-- begin Dataset rows --
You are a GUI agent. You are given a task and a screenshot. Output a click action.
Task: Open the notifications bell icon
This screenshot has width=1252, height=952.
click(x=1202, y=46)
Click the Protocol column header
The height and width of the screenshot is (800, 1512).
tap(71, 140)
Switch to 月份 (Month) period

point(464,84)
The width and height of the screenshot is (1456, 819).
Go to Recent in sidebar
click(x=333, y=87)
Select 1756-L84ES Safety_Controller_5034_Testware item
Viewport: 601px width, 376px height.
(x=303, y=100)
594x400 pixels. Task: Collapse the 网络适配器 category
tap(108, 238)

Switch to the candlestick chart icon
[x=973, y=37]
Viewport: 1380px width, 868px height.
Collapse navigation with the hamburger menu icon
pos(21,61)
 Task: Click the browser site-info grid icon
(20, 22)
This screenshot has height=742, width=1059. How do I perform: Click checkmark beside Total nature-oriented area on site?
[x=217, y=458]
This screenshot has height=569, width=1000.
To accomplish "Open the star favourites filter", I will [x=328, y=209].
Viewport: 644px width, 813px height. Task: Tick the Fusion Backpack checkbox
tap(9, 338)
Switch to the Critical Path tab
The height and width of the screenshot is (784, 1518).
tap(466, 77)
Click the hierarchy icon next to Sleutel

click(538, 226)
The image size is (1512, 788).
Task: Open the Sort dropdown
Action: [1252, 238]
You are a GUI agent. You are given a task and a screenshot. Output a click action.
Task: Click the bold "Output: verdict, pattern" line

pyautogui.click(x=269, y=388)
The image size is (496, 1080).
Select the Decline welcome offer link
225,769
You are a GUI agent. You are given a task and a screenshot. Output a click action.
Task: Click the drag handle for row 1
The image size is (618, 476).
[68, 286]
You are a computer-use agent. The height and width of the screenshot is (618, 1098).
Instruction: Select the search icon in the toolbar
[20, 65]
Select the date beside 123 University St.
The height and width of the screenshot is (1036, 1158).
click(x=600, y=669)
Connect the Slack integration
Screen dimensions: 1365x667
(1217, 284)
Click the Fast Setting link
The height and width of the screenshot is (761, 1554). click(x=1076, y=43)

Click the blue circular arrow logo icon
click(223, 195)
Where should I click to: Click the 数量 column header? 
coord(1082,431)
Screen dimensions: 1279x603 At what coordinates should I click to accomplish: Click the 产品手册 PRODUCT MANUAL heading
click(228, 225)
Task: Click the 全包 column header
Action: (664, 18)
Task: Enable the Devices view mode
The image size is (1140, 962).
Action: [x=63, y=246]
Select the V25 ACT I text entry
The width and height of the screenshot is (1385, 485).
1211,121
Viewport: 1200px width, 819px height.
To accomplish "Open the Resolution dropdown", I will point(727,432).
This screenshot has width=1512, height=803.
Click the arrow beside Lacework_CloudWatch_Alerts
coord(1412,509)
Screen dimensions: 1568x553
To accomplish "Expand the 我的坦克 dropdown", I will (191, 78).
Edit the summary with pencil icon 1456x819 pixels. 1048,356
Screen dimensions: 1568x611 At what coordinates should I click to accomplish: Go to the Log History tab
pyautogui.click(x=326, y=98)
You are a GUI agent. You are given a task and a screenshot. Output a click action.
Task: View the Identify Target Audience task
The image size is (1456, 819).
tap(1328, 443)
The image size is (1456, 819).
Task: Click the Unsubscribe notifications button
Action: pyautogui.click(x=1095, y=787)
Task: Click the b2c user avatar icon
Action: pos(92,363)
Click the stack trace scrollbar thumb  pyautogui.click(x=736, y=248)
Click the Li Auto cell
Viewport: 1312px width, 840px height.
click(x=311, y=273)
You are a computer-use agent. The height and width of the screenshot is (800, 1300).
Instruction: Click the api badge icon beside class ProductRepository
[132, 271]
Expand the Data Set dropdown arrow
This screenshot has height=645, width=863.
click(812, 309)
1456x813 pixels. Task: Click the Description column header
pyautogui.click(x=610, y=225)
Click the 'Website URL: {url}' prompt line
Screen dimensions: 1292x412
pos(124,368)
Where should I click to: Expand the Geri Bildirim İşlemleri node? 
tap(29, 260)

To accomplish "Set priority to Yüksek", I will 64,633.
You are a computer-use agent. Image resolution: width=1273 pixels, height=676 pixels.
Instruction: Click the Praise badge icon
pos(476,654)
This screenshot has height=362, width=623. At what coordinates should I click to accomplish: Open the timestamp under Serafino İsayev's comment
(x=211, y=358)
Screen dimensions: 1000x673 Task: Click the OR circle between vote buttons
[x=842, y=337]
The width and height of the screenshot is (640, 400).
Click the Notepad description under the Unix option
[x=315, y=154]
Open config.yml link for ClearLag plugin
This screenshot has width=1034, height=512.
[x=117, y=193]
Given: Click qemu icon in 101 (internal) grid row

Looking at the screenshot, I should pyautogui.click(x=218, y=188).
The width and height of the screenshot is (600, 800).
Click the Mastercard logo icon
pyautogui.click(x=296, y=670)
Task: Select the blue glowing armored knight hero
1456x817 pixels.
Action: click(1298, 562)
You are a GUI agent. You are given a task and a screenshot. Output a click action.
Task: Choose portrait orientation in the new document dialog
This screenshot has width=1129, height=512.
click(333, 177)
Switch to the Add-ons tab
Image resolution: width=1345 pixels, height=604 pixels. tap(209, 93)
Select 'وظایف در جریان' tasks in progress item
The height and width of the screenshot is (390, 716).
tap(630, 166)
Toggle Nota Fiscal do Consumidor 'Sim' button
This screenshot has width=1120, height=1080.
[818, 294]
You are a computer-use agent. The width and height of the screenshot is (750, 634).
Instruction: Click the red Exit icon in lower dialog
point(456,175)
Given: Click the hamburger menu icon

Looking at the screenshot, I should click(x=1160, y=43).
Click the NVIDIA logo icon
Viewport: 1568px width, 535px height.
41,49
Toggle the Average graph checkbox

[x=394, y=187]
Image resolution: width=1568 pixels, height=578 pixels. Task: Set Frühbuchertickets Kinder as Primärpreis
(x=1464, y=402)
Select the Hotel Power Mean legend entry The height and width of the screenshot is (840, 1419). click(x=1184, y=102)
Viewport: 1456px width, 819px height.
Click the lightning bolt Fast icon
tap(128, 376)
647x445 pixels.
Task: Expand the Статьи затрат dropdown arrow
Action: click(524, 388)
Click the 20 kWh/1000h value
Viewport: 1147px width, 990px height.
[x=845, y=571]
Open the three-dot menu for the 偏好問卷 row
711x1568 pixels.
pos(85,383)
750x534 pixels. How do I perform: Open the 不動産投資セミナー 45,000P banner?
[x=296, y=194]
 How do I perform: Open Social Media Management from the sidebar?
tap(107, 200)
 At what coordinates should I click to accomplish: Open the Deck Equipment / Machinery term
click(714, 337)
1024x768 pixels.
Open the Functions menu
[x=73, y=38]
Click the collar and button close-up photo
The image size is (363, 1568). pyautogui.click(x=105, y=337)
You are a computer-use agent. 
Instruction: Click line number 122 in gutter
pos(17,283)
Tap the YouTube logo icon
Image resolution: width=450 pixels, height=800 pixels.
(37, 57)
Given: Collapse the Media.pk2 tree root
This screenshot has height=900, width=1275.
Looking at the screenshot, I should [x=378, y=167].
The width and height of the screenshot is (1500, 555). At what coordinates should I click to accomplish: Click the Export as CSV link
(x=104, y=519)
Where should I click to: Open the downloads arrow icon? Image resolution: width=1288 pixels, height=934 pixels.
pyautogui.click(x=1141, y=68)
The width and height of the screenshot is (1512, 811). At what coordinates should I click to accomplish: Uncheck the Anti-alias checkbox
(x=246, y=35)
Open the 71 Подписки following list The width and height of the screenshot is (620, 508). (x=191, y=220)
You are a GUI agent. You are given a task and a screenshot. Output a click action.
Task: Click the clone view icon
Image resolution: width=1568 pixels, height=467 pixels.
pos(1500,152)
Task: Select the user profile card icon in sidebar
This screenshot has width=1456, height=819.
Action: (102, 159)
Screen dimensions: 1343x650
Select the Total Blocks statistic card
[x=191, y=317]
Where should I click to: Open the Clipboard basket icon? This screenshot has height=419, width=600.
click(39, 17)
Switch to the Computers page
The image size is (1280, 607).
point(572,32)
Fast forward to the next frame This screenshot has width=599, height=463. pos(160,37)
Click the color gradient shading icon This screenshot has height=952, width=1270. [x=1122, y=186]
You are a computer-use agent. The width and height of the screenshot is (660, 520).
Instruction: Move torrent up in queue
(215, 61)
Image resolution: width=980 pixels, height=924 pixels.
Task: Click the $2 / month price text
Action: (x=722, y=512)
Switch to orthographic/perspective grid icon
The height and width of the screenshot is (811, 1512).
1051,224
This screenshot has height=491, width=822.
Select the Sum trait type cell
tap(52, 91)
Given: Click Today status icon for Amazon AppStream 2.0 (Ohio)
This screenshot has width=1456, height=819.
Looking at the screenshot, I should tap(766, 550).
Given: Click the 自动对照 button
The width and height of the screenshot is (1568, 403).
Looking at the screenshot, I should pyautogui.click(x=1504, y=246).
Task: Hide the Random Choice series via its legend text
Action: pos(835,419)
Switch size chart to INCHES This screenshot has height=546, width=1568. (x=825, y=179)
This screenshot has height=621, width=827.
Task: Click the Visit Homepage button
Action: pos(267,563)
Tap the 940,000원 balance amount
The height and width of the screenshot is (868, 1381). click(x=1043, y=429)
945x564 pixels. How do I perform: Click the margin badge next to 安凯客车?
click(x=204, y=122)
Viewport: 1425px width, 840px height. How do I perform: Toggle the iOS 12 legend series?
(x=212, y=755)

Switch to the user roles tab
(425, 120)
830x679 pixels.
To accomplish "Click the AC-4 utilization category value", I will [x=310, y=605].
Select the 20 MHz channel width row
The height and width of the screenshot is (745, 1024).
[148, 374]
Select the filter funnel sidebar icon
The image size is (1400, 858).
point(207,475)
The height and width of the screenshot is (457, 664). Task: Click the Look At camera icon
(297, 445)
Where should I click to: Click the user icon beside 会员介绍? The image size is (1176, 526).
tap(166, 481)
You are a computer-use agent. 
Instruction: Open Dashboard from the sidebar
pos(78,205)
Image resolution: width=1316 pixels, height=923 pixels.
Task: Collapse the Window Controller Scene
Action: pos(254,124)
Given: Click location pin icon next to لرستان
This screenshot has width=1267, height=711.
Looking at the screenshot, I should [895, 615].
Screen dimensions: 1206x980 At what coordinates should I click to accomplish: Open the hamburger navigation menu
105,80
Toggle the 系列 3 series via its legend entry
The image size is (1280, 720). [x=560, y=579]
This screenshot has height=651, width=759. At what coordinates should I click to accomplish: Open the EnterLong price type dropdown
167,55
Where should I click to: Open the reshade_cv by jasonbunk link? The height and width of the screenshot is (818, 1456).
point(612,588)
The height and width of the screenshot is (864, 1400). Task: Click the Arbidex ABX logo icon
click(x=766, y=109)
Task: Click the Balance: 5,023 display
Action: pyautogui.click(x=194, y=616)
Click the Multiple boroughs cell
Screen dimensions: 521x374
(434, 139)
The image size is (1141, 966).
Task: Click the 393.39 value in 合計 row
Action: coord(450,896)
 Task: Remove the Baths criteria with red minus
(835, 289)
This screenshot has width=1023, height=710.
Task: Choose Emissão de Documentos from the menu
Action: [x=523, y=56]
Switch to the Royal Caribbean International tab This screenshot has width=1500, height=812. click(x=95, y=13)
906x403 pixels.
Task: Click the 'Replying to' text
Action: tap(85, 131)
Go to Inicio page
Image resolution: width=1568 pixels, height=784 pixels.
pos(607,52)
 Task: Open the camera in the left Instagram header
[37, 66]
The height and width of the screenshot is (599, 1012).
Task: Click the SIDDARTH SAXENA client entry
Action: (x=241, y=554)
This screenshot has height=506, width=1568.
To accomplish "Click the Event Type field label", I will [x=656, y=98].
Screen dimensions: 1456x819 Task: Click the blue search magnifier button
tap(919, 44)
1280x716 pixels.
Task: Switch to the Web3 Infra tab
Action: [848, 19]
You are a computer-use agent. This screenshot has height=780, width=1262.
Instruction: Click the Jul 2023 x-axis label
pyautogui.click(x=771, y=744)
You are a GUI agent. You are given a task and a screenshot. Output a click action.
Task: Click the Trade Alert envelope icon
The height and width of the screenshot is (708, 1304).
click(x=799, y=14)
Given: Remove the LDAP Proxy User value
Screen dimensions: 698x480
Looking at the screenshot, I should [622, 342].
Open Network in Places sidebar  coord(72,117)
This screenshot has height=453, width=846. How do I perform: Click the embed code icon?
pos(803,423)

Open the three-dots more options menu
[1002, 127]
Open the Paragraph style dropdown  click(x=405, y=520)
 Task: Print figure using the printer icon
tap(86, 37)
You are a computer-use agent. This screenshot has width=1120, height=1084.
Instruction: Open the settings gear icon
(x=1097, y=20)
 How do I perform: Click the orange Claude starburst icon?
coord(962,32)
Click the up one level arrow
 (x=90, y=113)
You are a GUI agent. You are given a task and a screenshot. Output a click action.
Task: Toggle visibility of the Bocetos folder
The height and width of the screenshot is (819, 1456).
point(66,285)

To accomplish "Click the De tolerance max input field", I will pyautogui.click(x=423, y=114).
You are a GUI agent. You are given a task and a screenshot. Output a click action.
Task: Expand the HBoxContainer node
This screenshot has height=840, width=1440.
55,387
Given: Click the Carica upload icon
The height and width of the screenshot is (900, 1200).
-- end Dataset rows --
What is required: Can you duplicate the records from the line with "Click the collar and button close-up photo" to the line with "pyautogui.click(x=1141, y=68)", keeping every line exactly the same?

Result of the task:
Click the collar and button close-up photo
The image size is (363, 1568). pyautogui.click(x=105, y=337)
You are a computer-use agent. 
Instruction: Click line number 122 in gutter
pos(17,283)
Tap the YouTube logo icon
Image resolution: width=450 pixels, height=800 pixels.
(37, 57)
Given: Collapse the Media.pk2 tree root
This screenshot has height=900, width=1275.
Looking at the screenshot, I should [x=378, y=167].
The width and height of the screenshot is (1500, 555). At what coordinates should I click to accomplish: Click the Export as CSV link
(x=104, y=519)
Where should I click to: Open the downloads arrow icon? Image resolution: width=1288 pixels, height=934 pixels.
pyautogui.click(x=1141, y=68)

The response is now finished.